Joachim Sögtrop atmet tief durch. Hier in seinem Büro im Erdgeschoss des Rathauses, bekommt der Leiter des Ordnungsamtes die unschönen „Ergebnisse“ der nächtlichen Drifter-Touren regelmäßig auf seinen Schreibtisch. Sobald es zu Beschädigungen auf öffentlichen Grund kommt, ist er zuständig. Außerdem koordiniert er gemeinsam mit der Polizei das Vorgehen, um den Driftern Einhalt zu gebieten.

Doch das erweise sich als schwierig. Die Verfolgung der PS-Rowdys sei in erster Linie Aufgabe der Polizei. Die Szene sei sehr gut vernetzt und warne sich gegenseitig wenn die Beamten angefahren käme. „Man muss die auf frischer Tat ertappen und das ist sehr schwer“, sagt er.

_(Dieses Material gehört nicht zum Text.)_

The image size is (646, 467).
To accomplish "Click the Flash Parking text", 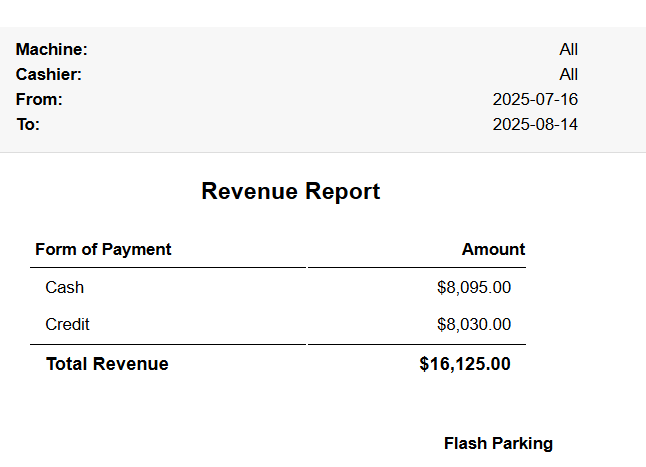I will [498, 443].
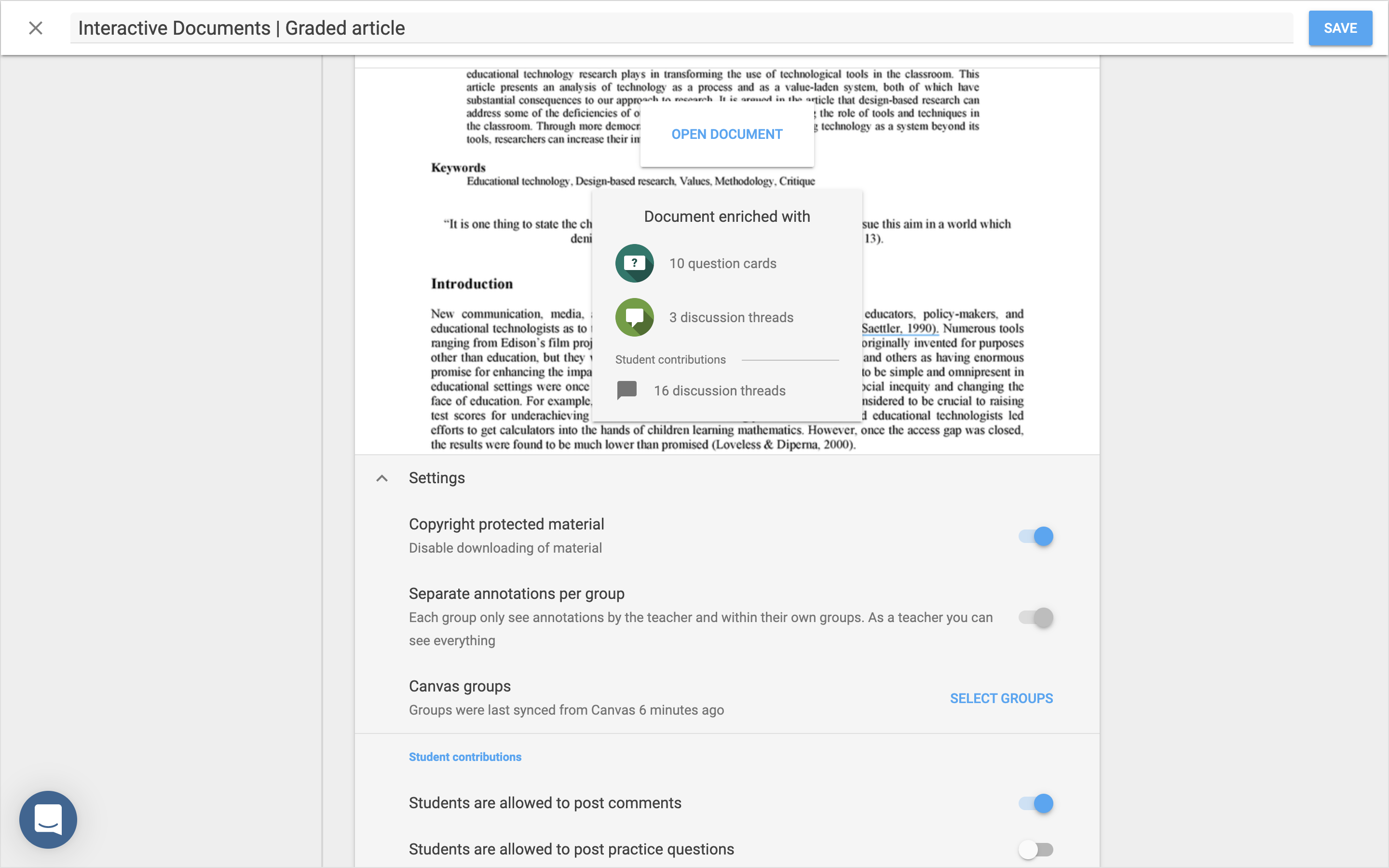Disable students posting comments toggle

coord(1036,803)
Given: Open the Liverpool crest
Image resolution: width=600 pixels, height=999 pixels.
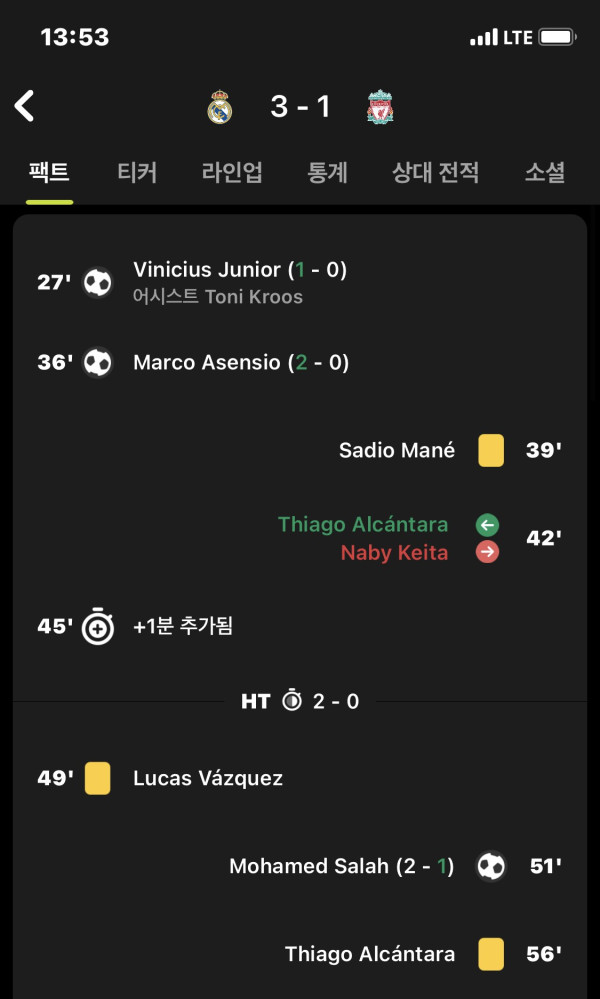Looking at the screenshot, I should click(380, 106).
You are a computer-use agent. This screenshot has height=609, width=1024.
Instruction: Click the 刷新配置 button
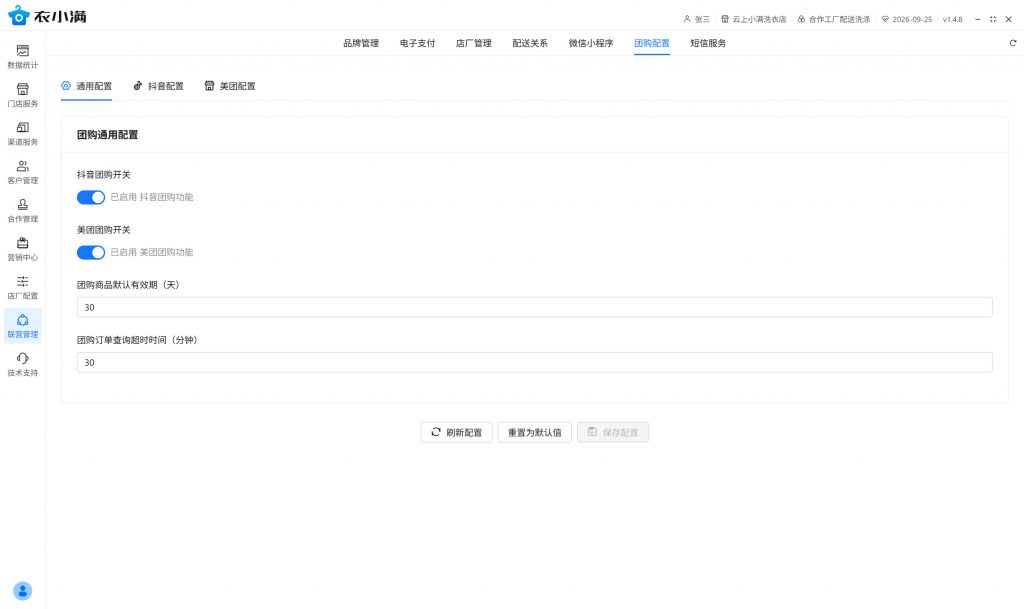(456, 432)
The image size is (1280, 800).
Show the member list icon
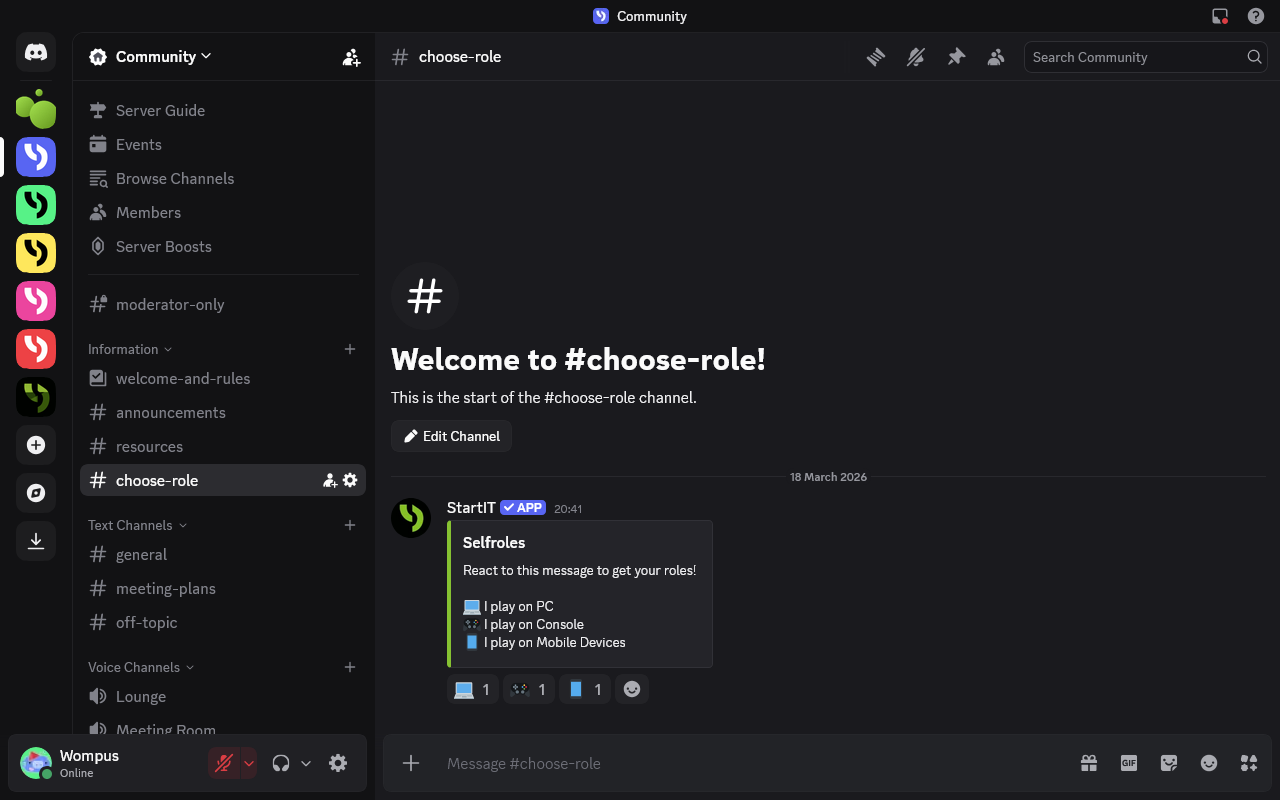tap(996, 57)
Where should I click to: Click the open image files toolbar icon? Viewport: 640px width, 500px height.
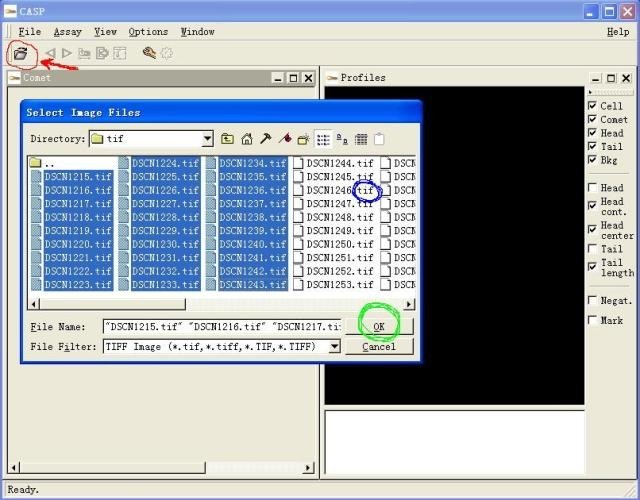19,53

Videoüberwachungen im öffentlichen Raum seien aufgrund hoher rechtlicher Hürden nur sehr schwer umsetzbar.

Auch die direkte Konfrontation mit den Driftern führe zu nichts. Im Gegenteil. Als Sögtrop einmal einen Drifter direkt ansprach habe dieser gesagt: „Das seid Ihr doch selber Schuld. Ihr könntet uns ja auch eine Fläche bereitstellen.“ Je länger Sögtrop über die Szene spricht, desto mehr ärgert er sich. „Leider haben die einfach keinen Respekt vor Umwelt und privaten Eigentum“, sagt er.